The 'Instant Ban' Phenomenon: Navigating Claude's Aggressive Fraud Detection
Recent reports from the developer community on Hacker News reveal a frustrating pattern: users attempting to subscribe to Claude Pro are being banned almost immediately after their payment is processed. In some instances, users receive an invoice via email and a Terms of Service (ToS) violation notice within the same minute, leaving them with a paid subscription they cannot access.
This phenomenon highlights a critical tension in the current AI landscape: the struggle between scaling a consumer product and implementing aggressive automated fraud detection to combat botting and token reselling.
The Mechanics of the 'Instant Ban'
For many affected users, the experience is identical. The process typically follows this sequence: account creation, credit card submission, payment confirmation, and an immediate logout followed by a ban notification.
One user, @AnthropicWHAT, noted the speed of the automation, observing that the receipt email arrived after the ban notification, underscoring that the system is triggering suspensions based on payment or account metadata before the user even has a chance to interact with the model.
Potential Triggers for Automated Suspensions
While Anthropic has not provided public documentation on their specific fraud triggers, community discussions suggest several likely culprits:
1. Payment Method Flagging
Some users found that specific credit cards trigger automatic bans. One user reported that creating a new account with the same personal information but a different credit card resolved the issue, though they noted a significant downside: the original banned account was still charged.
2. Geographic and Regulatory Constraints
As with most US-based AI companies, sanctions and regional restrictions play a role. Users in sanctioned countries or those using certain banking institutions may be flagged by automated risk-assessment tools.
3. Bot and Reseller Prevention
There is a significant industry-wide effort to stop "model distillation" (using a high-end model to train a smaller one) and the unauthorized reselling of tokens. As user @seanhandley pointed out, these activities lead companies to enable highly sensitive automated checks to keep bots out, which unfortunately results in "false positives" for legitimate human users.

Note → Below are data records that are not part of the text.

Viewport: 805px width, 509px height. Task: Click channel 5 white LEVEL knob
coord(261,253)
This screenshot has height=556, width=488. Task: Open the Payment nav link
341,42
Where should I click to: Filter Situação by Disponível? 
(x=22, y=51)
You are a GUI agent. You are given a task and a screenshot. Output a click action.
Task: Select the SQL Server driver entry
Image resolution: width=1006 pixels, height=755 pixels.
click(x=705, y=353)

User Friction and Systemic Issues
Beyond the immediate ban, users have reported several systemic frustrations with the account management system:
- Identity Verification: Some users report being forced into "Persona ID checks" to regain access or even to unsubscribe, creating a privacy barrier for those unwilling to provide government identification.
- Billing Rigidity: Reports indicate difficulties in managing subscriptions, with some users finding they can only resubscribe via yearly plans rather than monthly options after a certain period.
- Lack of Recourse: Because the bans are automated, users often find themselves in a loop of automated emails. One user reported that after multiple failed attempts to resolve the issue via email, they were forced to perform a chargeback, which likely permanently blacklisted their payment method.
Conclusion
The experience of being banned seconds after paying for a service is a textbook example of the "false positive" problem in automated security. While the need to prevent fraud and abuse is legitimate, the current implementation appears to be creating a hostile onboarding experience for a segment of legitimate customers. For users encountering this, the community suggests that public visibility—such as posting on platforms like Hacker News—may be the only way to get a human reviewer to intervene.